Now she has second thoughts.
“I am not going to say I am 100% with Joe Biden, where I felt more like I was 100% when he came out,” Ms. Taylor told The Washington Times.
Her evolution is emblematic of how Mr. Biden’s support has softened across the early primary states, cutting into his image as the most electable candidate in the field and raising questions about whether the 76-year-old can rebound from his well-documented struggles.
Ms. Taylor said Mr. Biden, who is slated to return to the Iowa campaign trail this week, no longer looks like the only candidate addressing her top concern of ending the political polarization tearing apart America.
“I think Pete Buttigieg is trying to preach the same message,” she said of the South Bend, Indiana, mayor and 2020 Democratic candidate. “Right now, I am going to keep my options open.”
Mr. Biden started the campaign with a bang. He raked in over $6 million over his first 24 hours in the race and led national and early state primary polls, which also showed him as doing the best of all the Democratic hopefuls in hypothetical matchups with President Trump.
Since then, though, his record has been picked apart by a more left-wing Democratic base, he has underwhelmed on the stump and the debate stage, and his son Hunter Biden’s business dealings in Ukraine and China have muddled his message.
Also, it is clear on the fundraising front that he is struggling to capture the imaginations of voters and energize activists to the same degree agree of his top rivals, including Mr. Buttigieg and Sens. Elizabeth Warren of Massachusetts and Bernard Sanders of Vermont.
Mr. Sanders drew an estimated 26,000 people to a campaign rally Saturday in New York, where he received the formal endorsement of Rep.
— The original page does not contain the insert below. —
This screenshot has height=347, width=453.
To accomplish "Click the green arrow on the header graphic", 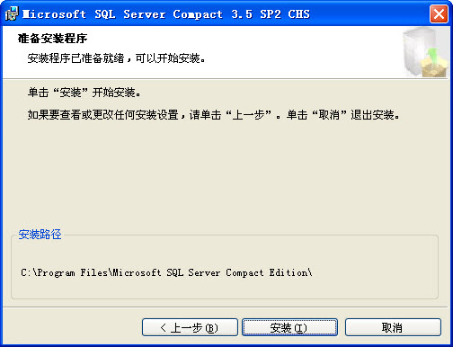I will (x=431, y=56).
Alexandria Ocasio-Cortez.
Mr. Biden raised less money than those three over the past three months and has far less cash on hand as well.
The campaign sounded the alarm in a recent fundraising email.
“I hate to say it, but our opponents are way ahead of us when it comes to money in the bank,” said Elana Firsht, Mr. Biden’s only fundraising guru. “If we don’t pick up the pace here, we might have to make budget cuts that could seriously hurt our momentum in this primary.”
Mr. Biden held a pair of fundraisers over the weekend in New York and one in Greenwich, Connecticut, where he touted his experience and record of working across party lines and said Mr. Trump is scared of him.
“He is spending over $10 million of special interest money to try to defeat me in a primary,” Mr. Biden said at one stop. “It’s interesting how he’s all of a sudden so interested in the Democratic primary, isn’t he? Because I want to tell you, he knows if I’m the nominee, I will beat him like a drum.”
Mr. Biden this week has penciled in two days of campaign events in Iowa, where his team has sought to tamp down expectations in case he doesn’t emerge as the winner when the state holds its caucuses, the first real contest of the 2020 election race, on Feb. 3.
The latest Real Clear Politics average of polls shows Mr. Biden running second behind Ms. Warren in Iowa and New Hampshire, which holds the first primary in the nation eight days later.
JoAnn Hardy, chair of Cerro Gordo County Democrats, said Mr. Biden still has a deep reservoir of goodwill in Iowa and can rebound.
“We like him because we know him,” she said. “He is sort of like the grandpa who will put his arm around your shoulder and make things better.”
Others in Iowa say Mr. Biden’s image has been dented.
Bryce Smith, chair of the Dallas County Democrats, said Mr. Biden’s “age shows dramatically” and is “not a selling point to younger voters and a new generation of political activists.”
“He looks like he is 80 years old, and he sounds like it too,” Mr. Smith said. “Bernie Sanders looks like he is 80, but he doesn’t sound like it.”
Tom Courtney, co-chair of the Des Moines County Democratic Party, said he thinks Mr. Biden would make a great president but he is afraid of what will happen if he faces Mr. Trump in a one-on-one debate.
“I can see Donald Trump saying a few things and Biden not saying things with assurance and Joe looking like a dummy on stage,” Mr. Courtney said. “When Trump says stuff, you have to be able to recover quickly, and I don’t see Joe recovering quickly. I see him getting flustered.”
Mr. Courtney said Mr. Biden is slipping.
“I don’t think he is as popular as he was when this started,” he said.